With Mangrove, there’s a sense that writer-director Steve McQueen is searching for a new way to tell stories about the injustices inflicted on Black people. Where his previous films, particularly Hunger and 12 Years a Slave, depicted suffering in a confrontational way via the use of long takes and extreme violence, Mangrove always returns to the mundane joys of a peacefully lived life, serving to remind us how often Black people are denied such humble pleasures.

It can be easy to oversimplify such obviously unjust events from the perspective of a period film, but McQueen and Alistair Siddons’ script is great at capturing the nuances and intersectionalities at play within this little corner of an institutionally racist British society. Class, gender and wealth all have their roles to play in suppressing dissent, but it is of course race that is the decisive factor.

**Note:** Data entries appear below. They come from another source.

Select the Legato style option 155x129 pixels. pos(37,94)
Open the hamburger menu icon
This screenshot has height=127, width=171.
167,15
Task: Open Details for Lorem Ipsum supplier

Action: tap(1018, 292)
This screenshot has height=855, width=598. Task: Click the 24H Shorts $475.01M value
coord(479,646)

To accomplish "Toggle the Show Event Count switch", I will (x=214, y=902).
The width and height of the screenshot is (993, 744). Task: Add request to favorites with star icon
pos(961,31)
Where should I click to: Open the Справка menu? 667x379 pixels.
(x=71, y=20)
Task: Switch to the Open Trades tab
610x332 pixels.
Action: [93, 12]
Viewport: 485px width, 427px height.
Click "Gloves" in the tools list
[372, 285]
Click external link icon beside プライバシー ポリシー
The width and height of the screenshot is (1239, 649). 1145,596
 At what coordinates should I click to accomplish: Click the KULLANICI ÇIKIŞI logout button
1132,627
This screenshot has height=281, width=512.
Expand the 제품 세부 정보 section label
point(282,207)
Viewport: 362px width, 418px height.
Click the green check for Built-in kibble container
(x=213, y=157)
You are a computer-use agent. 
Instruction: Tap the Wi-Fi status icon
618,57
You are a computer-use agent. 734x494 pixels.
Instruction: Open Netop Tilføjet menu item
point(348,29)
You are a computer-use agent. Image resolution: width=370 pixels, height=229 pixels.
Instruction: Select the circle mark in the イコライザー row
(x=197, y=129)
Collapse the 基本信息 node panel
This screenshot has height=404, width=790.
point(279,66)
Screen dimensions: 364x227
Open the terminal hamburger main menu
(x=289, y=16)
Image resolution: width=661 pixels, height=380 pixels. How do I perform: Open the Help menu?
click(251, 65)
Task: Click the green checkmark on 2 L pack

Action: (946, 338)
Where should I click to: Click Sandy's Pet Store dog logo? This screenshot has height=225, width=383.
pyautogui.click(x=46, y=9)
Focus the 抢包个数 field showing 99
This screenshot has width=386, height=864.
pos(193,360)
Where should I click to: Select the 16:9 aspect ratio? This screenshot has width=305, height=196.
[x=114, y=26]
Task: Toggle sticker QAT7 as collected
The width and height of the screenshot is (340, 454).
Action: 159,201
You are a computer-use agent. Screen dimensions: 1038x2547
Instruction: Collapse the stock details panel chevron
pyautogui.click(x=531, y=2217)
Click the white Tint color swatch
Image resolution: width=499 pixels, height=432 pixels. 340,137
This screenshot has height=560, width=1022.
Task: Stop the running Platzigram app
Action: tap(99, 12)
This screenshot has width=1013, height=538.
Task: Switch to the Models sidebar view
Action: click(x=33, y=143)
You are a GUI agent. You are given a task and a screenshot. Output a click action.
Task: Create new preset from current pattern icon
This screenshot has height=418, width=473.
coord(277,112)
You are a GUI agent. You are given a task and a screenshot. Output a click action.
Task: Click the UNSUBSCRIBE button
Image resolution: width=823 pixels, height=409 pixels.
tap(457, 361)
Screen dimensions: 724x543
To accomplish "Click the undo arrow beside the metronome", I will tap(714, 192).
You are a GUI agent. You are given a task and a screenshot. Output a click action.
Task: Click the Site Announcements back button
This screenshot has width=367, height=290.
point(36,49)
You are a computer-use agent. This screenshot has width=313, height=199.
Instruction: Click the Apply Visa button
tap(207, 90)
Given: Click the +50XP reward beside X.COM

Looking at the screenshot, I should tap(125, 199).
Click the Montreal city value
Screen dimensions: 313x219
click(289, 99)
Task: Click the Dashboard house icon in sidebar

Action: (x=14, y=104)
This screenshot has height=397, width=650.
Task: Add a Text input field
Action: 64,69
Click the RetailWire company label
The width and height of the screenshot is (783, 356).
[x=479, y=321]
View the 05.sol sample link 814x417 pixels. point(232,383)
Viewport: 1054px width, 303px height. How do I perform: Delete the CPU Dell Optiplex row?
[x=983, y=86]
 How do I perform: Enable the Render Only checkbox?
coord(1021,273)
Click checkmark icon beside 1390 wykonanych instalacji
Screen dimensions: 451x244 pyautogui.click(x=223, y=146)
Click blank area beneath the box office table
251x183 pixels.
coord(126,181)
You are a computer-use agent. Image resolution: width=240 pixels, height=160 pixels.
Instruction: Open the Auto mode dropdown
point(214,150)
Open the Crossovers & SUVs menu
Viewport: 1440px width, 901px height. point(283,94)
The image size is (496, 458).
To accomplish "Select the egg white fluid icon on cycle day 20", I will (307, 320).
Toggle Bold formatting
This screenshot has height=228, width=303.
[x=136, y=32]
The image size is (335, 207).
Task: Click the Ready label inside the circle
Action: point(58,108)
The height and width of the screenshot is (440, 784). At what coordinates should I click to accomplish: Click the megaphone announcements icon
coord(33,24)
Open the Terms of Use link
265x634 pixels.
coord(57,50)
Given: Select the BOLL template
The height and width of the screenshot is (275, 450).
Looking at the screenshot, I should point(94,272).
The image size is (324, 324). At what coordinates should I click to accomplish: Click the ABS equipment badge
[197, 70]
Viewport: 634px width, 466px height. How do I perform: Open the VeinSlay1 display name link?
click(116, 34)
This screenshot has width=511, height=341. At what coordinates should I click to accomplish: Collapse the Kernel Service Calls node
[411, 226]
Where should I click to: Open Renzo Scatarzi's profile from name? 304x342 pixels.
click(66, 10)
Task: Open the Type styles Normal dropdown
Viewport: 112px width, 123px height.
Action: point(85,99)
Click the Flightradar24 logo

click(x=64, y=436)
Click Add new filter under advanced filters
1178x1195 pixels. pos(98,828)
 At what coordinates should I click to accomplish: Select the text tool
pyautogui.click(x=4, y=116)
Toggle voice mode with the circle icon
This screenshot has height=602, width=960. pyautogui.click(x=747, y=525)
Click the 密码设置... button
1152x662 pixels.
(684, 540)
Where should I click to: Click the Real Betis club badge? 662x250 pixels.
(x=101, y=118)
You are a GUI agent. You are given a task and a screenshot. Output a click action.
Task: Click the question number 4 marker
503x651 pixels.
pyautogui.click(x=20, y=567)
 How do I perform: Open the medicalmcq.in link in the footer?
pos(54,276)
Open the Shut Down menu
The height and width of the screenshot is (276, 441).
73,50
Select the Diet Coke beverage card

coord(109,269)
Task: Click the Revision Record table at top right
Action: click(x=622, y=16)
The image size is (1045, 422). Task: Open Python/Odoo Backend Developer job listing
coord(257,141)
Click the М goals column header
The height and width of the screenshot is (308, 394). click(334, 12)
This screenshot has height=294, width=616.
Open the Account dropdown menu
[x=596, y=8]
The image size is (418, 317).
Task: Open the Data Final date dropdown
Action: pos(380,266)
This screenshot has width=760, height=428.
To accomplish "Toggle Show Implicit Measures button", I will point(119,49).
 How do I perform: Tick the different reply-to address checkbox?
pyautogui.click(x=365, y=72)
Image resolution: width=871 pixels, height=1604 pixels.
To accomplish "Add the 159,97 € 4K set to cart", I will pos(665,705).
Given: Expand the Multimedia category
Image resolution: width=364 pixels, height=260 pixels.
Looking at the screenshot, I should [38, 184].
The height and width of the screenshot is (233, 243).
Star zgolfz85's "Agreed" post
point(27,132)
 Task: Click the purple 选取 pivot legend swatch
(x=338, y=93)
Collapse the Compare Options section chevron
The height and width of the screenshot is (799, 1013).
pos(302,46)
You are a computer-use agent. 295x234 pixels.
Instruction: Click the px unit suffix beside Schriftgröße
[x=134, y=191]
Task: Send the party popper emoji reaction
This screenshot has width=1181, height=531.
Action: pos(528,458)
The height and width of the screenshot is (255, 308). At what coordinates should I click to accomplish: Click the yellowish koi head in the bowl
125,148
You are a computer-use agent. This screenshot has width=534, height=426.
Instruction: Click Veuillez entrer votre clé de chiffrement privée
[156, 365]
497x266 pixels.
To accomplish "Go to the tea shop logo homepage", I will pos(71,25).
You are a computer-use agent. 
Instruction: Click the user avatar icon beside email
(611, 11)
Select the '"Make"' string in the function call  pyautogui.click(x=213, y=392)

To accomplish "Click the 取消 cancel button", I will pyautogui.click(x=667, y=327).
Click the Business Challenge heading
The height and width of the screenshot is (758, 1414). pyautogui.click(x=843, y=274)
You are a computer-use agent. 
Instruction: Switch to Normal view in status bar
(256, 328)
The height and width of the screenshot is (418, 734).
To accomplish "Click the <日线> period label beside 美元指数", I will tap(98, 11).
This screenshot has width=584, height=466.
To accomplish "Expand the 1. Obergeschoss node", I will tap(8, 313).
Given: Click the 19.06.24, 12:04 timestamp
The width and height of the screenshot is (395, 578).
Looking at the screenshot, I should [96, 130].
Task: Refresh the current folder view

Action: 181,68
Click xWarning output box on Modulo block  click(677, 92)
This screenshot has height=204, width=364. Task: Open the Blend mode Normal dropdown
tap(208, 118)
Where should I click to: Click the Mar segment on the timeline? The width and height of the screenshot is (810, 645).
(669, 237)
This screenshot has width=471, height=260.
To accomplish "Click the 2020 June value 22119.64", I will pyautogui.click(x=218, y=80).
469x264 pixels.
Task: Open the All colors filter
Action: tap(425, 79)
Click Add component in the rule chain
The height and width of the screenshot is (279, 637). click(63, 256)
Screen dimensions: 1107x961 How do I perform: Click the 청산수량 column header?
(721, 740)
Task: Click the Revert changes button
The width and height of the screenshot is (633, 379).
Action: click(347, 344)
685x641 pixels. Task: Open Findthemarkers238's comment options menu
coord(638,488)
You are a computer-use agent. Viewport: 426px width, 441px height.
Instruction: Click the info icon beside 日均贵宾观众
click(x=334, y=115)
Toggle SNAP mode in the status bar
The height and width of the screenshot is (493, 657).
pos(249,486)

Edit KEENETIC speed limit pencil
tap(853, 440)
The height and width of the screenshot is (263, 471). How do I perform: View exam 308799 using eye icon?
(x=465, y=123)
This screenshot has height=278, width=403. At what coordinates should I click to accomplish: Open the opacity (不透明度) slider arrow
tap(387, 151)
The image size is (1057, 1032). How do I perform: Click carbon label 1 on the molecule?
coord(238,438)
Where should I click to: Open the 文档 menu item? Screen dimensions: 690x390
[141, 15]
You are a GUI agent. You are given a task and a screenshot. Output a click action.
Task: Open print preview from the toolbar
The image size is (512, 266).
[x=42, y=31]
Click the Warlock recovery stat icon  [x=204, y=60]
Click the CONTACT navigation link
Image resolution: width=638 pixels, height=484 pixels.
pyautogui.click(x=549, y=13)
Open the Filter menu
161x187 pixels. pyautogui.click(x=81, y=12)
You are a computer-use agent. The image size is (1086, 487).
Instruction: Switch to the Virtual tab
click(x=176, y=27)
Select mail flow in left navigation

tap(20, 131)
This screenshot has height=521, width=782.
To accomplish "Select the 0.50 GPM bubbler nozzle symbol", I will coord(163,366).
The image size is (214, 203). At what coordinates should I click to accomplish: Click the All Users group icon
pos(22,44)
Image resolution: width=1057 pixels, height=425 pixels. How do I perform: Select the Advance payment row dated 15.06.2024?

Racism is given an almost surreal edge, with abrupt editing and a perspective close to the heart of the Mangrove restaurant making no excuses for the senselessness of the police’s raids. It’s a perfect dynamic representation of what it must feel like to be gaslit with the accusation that you’re breaking the law when in reality you’re simply trying to live.

There are formidable performances from Sean Parkes and Malachi Kirby, but Letitia Wright is the standout in one of her most substantial roles to date. When she shows such steely rage and quiet compassion, it’s difficult to believe she is still only 26.

Mangrove is shot through with the bitter knowledge that this is one battle in a long war, chiming with the Small Axe proverb from which McQueen’s BBC film series is titled. As Altheia (Wright) says, “This continues beyond us here”—and it’s hard to think of a more relevant message, as similar fights are being fought across the world today.



CAST: Shaun Parkes, Letitia Wright, Malachi Kirby, Rochenda Sandall, Gary Beadle, Jack Lowden, Alex Jennings

DIRECTOR: Steve McQueen

WRITERS: Steve McQueen, Alastair Siddons

SYNOPSIS: In 1968, the Notting Hill police force and their racist harassment of the Mangrove restaurant and its owner Frank (Shaun Parkes) lead to a groundbreaking court case in UK history.